Every one of these gaps increases bounce rate. Higher bounce rate means fewer leads from the same ad spend. The ad worked — it got the click. The website failed — it lost the lead.

What Roofers Spend (And What They Should Spend)

Industry benchmarks suggest roofing companies should allocate 5-10% of annual revenue to marketing. New companies may need 12-20%.

For a $2 million/year roofing company, that’s:

  • Marketing budget: $100,000-$200,000/year
  • At $187/lead: 535-1,070 leads/year
  • At 30% close rate: 160-321 jobs
  • Average job revenue: $12,000 × 160 = $1.92M (barely breaking even)

The math only works if the website converts efficiently. At 2%, most of that budget is wasted traffic. At 5%, the same budget produces 2.5x more revenue.

The Alternative: Fix the Website First

The top 3% of roofing websites in our audit don’t spend more on ads. They convert better because their sites have:

  • A clear “Free Estimate” CTA that’s impossible to miss
  • Storm damage galleries with real local projects
  • Manufacturer certifications displayed prominently
  • Insurance claim guides that answer the homeowner’s biggest fear
  • Emergency repair pages that capture after-hours leads
  • Schema markup that helps Google understand the business

These improvements cost $500-$2,000 total — one-time. Compare that to spending $3,000/month on ads going to a broken site.

The order matters:

  1. Fix the website (one-time investment)
  2. Then run ads (ongoing, but now profitable)

Running ads to a broken website is like pouring water into a leaky bucket. You can pour faster, or you can fix the bucket.

Google Ads gives you leads today. SEO gives you leads for months and years. But both require a website that converts.

ChannelCost per leadTime to resultsOngoing cost
Google Ads$187/leadImmediateYes — stops when you stop paying
Google LSA$45-$120/lead1-2 weeksYes — pay per lead
SEO (organic)$0/lead (after investment)3-6 monthsContent creation only
Website optimization$0/lead (after fixes)ImmediateOne-time fixes

The smartest strategy is website optimization first (immediate conversion improvement), then SEO (long-term organic leads), then Google Ads (targeted boost when needed).

Lead Platforms vs Your Website

Some roofers bypass Google Ads entirely and buy leads from platforms like Angi or Thumbtack.

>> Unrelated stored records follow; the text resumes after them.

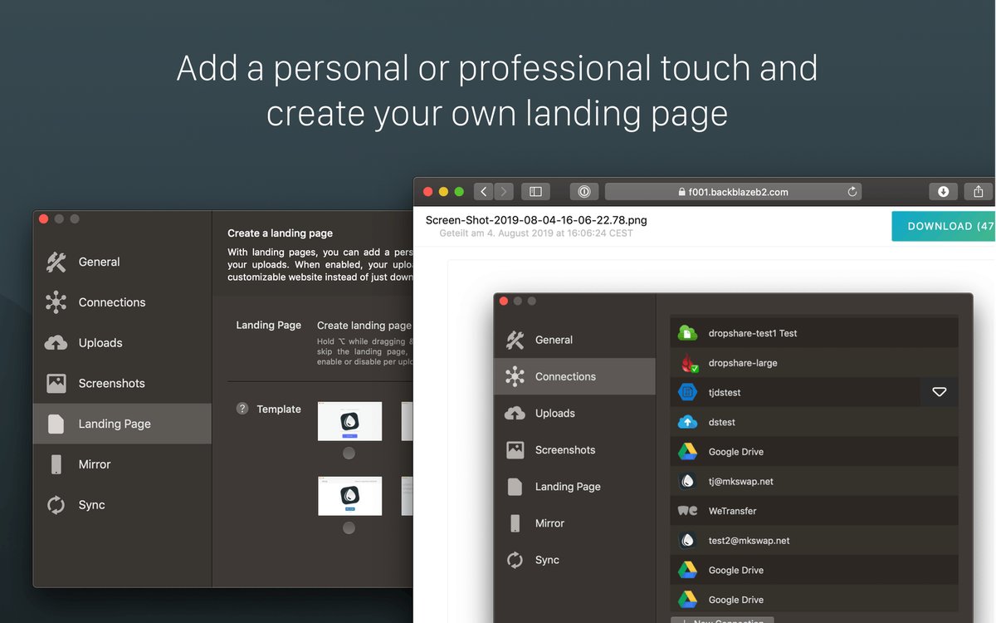
Task: Click the DOWNLOAD button
Action: [x=944, y=226]
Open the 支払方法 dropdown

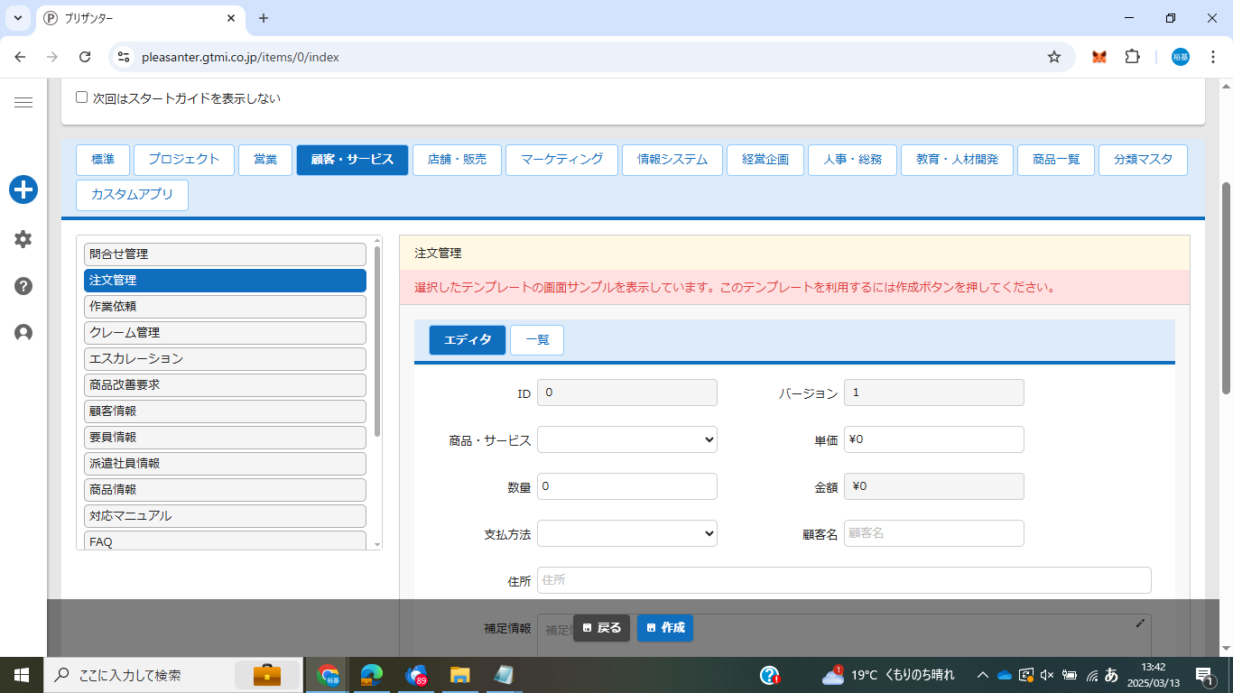626,533
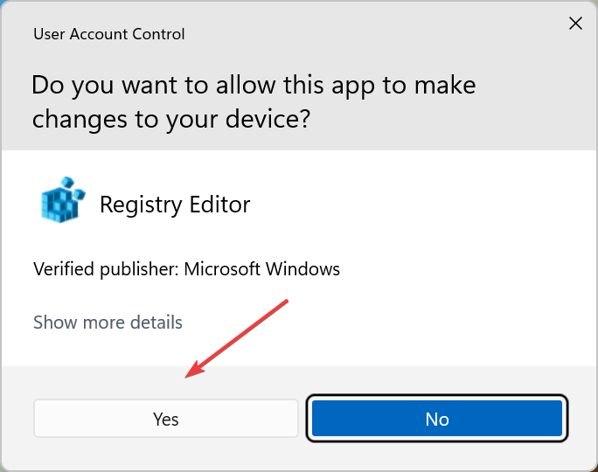This screenshot has width=598, height=472.
Task: Click the Verified publisher Microsoft Windows text
Action: pos(186,268)
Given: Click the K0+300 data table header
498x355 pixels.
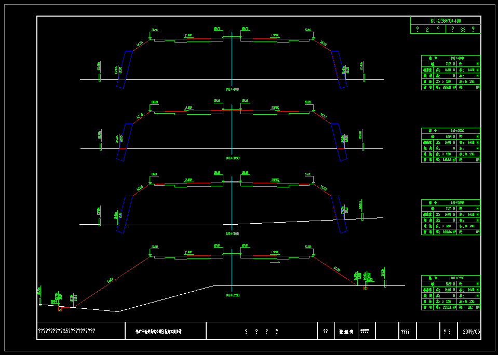Looking at the screenshot, I should click(x=450, y=202).
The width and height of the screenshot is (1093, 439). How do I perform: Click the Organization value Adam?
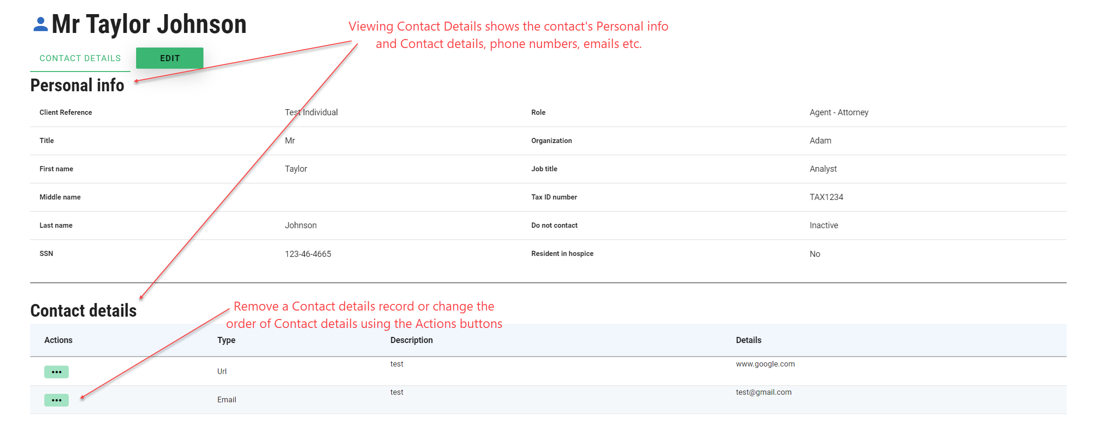[820, 141]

Those leads cost $50-$150 each but come with problems:

  • You compete with 3-5 other roofers who got the same lead
  • You don’t own the customer relationship
  • You can’t build SEO equity or brand recognition
  • When you stop paying, the leads stop

Your own website is the only channel where leads cost $0 after the initial investment. It’s the only channel where you own the traffic, the relationship, and the data.

The Storm Season Multiplier

During Texas hail season (March-June) and Florida hurricane season (June-November), lead costs spike. CPCs can hit $30-$50 per click. Lead costs can double to $300+.

This is exactly when a high-converting website matters most. Roofers whose sites convert at 5% during storm season capture the surge at a fraction of the cost. Roofers at 2% are paying three times more per lead during the busiest, most profitable months.

The storm season checklist for Texas and Florida hurricane guide cover what your website needs before the first storm hits.

Stop Paying $187 for Leads Your Website Can’t Convert

The $187 number isn’t going down. As more roofers advertise online and storm frequency increases, costs will keep climbing.

The only controllable variable is conversion rate. And conversion rate comes down to whether your website has the 34 elements that generate leads — or whether it’s missing a third of them like the average roofing site.

The roofers winning online aren’t spending more. They’re converting more. Every dollar they spend on ads goes further because the website does its job. The roofers overpaying for leads are the ones whose websites look like digital brochures — no galleries, no CTAs, no certifications, no proof.

Fix the bucket. Then pour the water.